> _Material for this exercise_
========

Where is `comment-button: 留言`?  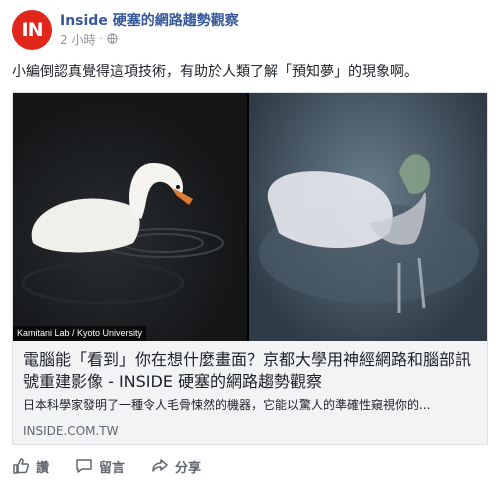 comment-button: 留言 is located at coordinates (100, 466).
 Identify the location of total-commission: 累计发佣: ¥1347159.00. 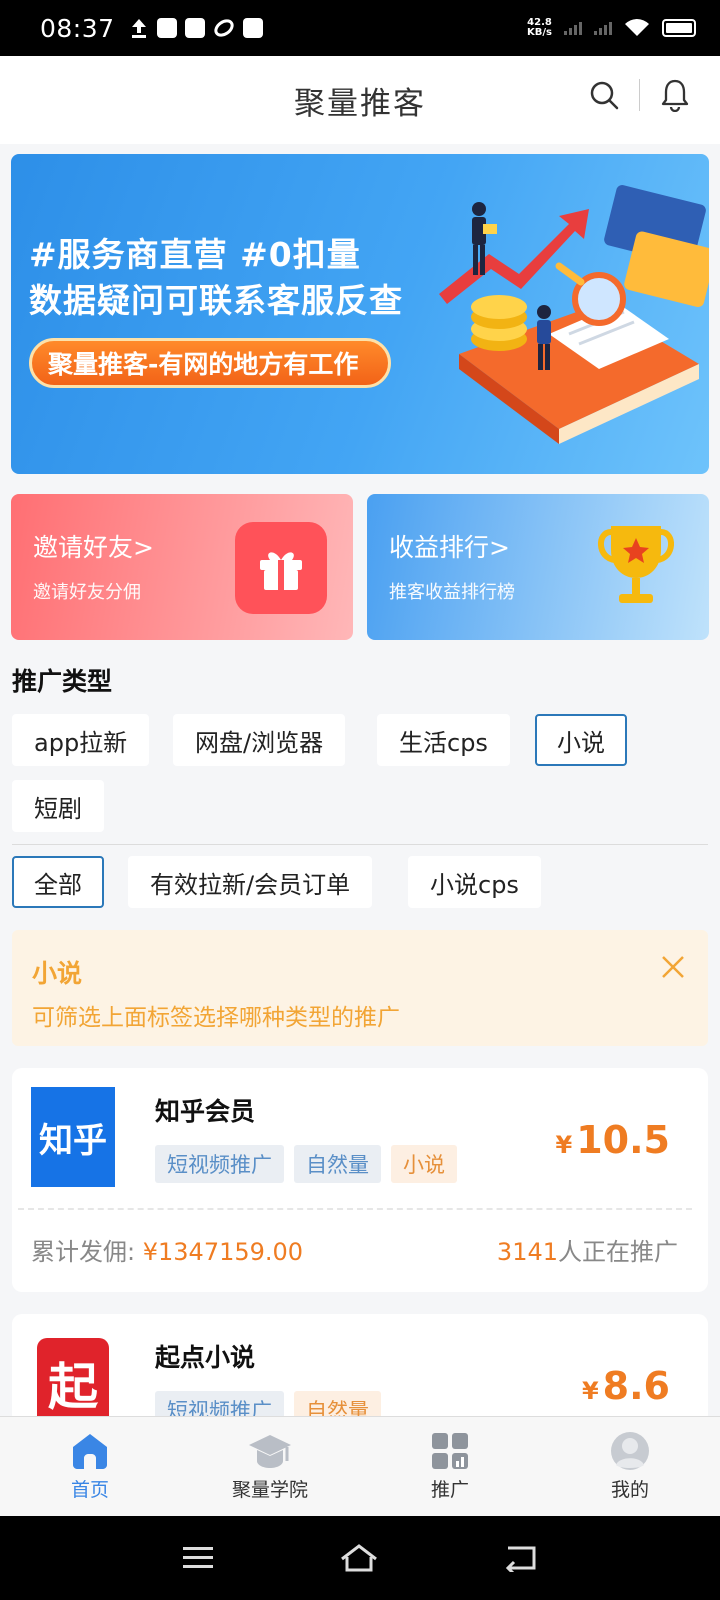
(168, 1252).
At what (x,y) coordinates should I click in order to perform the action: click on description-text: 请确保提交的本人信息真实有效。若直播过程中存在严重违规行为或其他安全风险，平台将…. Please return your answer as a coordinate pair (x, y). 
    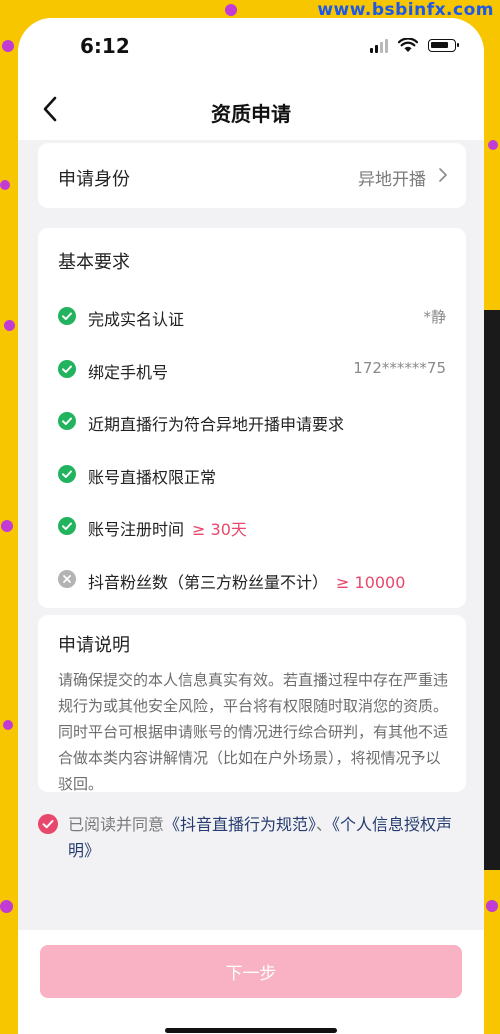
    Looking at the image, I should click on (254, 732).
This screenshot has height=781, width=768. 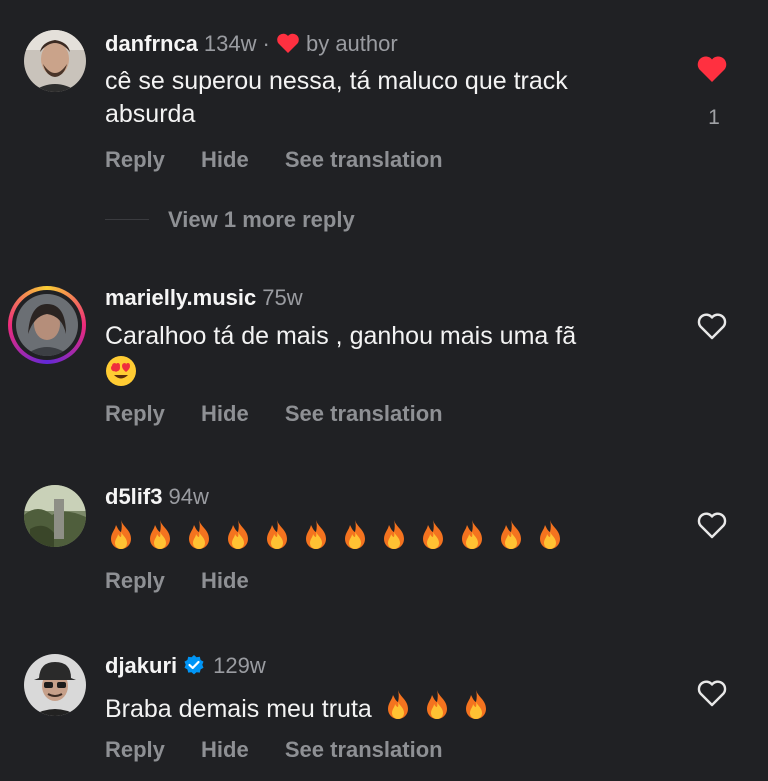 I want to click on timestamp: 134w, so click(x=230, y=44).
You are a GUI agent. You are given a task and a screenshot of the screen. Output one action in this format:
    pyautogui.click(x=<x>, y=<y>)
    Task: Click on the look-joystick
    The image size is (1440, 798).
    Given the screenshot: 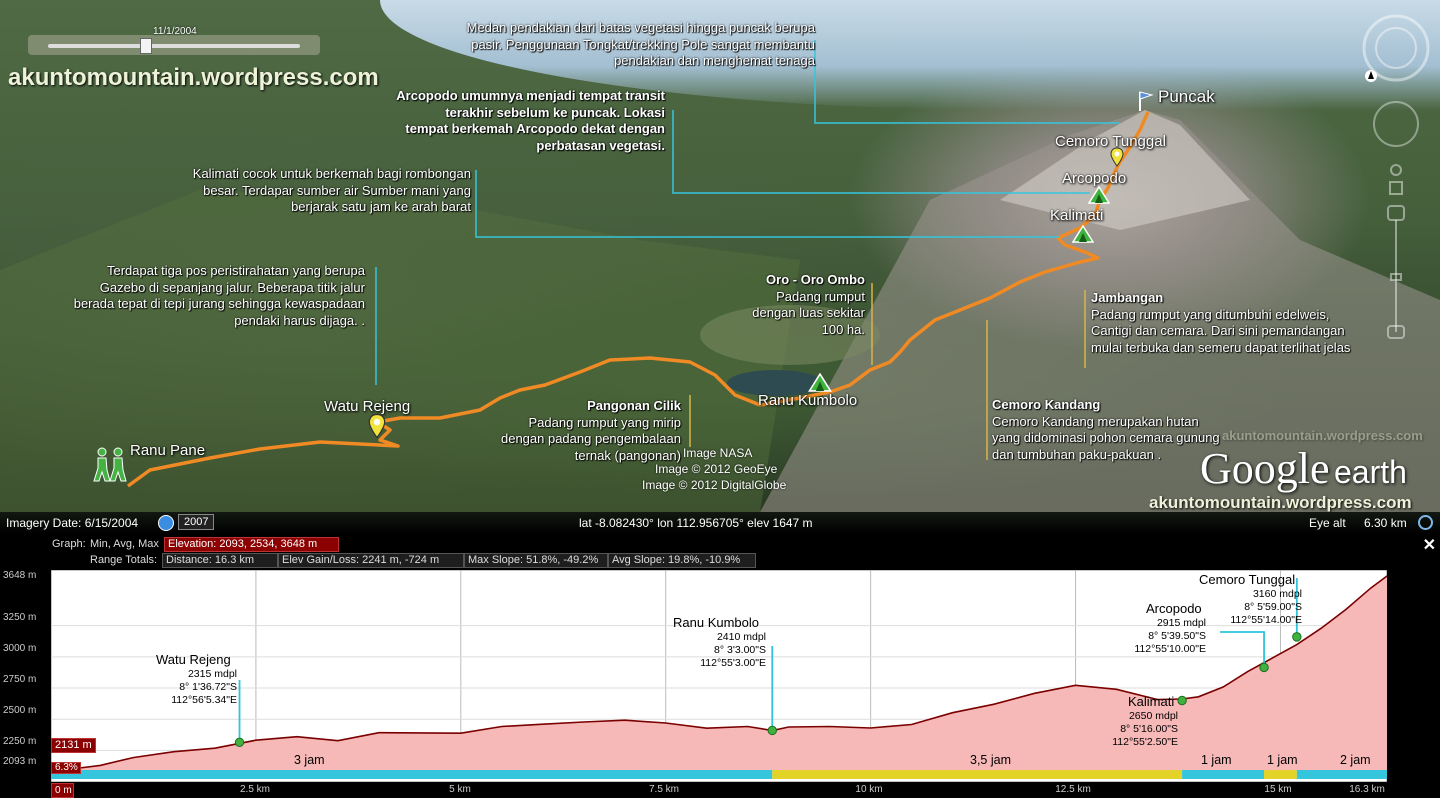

========

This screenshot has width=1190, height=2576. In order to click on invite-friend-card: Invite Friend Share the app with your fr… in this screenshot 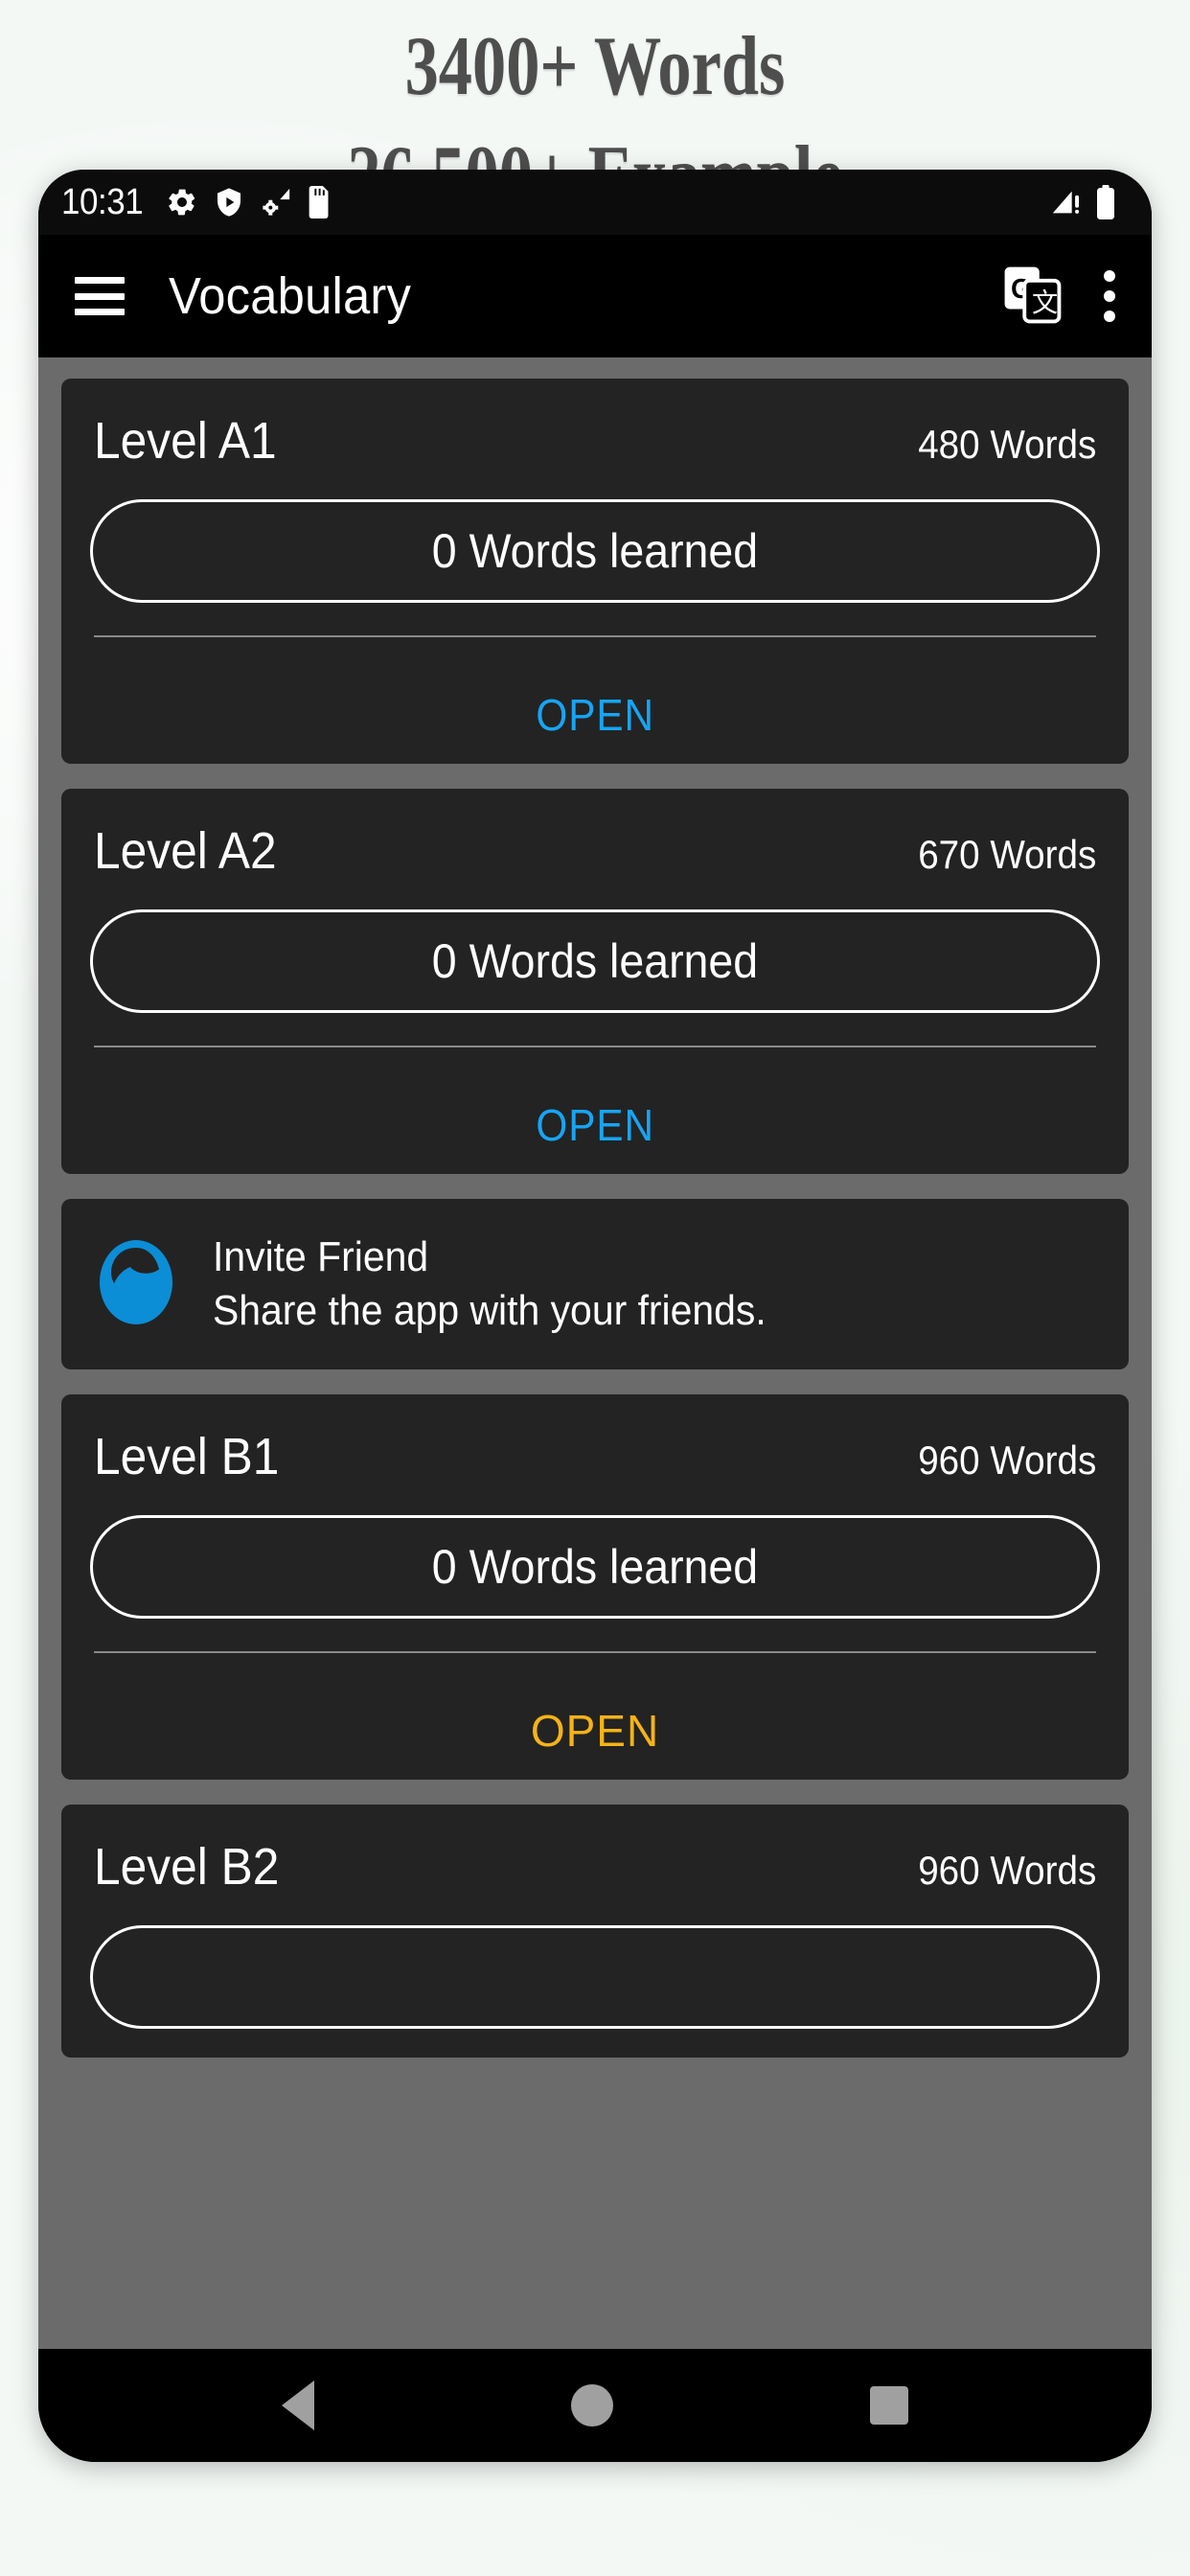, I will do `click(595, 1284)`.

========

> _Exercise description_
Show each line of the records above that contains the word "should".

> _Solved exercise_
At what (x,y) coordinates should I click in order to perform the action: click on description-text: 请确保提交的本人信息真实有效。若直播过程中存在严重违规行为或其他安全风险，平台将…. Please return your answer as a coordinate pair (x, y). 
    Looking at the image, I should click on (254, 732).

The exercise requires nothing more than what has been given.